Re: [PoC] Improve dead tuple storage for lazy vacuum - Mailing list pgsql-hackers

From John Naylor
Subject Re: [PoC] Improve dead tuple storage for lazy vacuum
Date
Msg-id CANWCAZbeQnXH2yr32iW=+9s+WJUi7+dbyr7pmJ8OJ51+ObeUyQ@mail.gmail.com
Whole thread Raw
In response to Re: [PoC] Improve dead tuple storage for lazy vacuum  (Masahiko Sawada <sawada.mshk@gmail.com>)
Responses Re: [PoC] Improve dead tuple storage for lazy vacuum
List pgsql-hackers
On Tue, Mar 19, 2024 at 10:24 AM Masahiko Sawada <sawada.mshk@gmail.com> wrote:
>
> On Tue, Mar 19, 2024 at 8:35 AM John Naylor <johncnaylorls@gmail.com> wrote:
> >
> > On Mon, Mar 18, 2024 at 11:12 AM Masahiko Sawada <sawada.mshk@gmail.com> wrote:
> > >
> > > On Sun, Mar 17, 2024 at 11:46 AM John Naylor <johncnaylorls@gmail.com> wrote:

> > It might also be worth reducing the number of blocks in the random
> > test -- multiple runs will have different offsets anyway.
>
> Yes.

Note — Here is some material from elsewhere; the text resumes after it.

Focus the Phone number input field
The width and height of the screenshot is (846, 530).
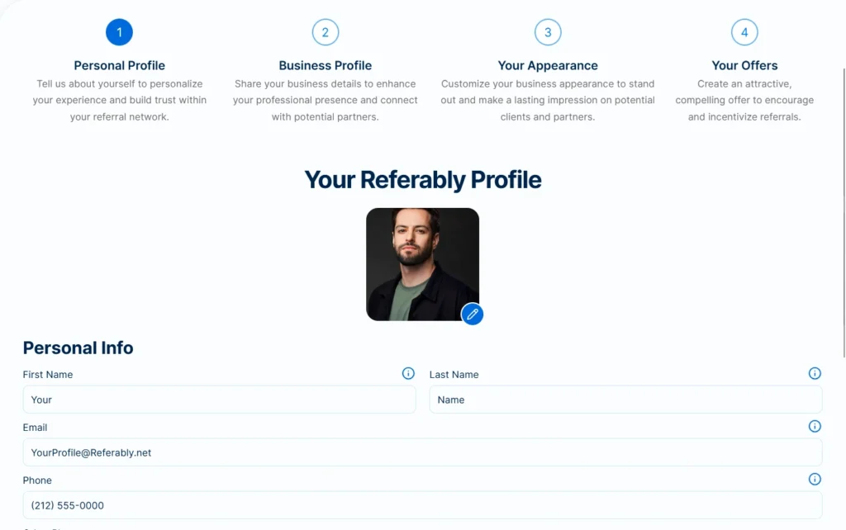click(422, 505)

If we reduce the number of blocks from 1000 to 100, the
> regression test took on my environment:
>
> 1000 blocks : 516 ms
> 100 blocks   : 228 ms

Sounds good.

> Removed some unnecessary variables in 0002 patch.

Looks good.

> So the MaxBlocktableEntrySize calculation would be as follows?
>
> #define MaxBlocktableEntrySize \
>     offsetof(BlocktableEntry, words) + \
>         (sizeof(bitmapword) * \
>         WORDS_PER_PAGE(Min(MaxOffsetNumber, \
>                            BITS_PER_BITMAPWORD * PG_INT8_MAX - 1))))
>
> I've made this change in the 0003 patch.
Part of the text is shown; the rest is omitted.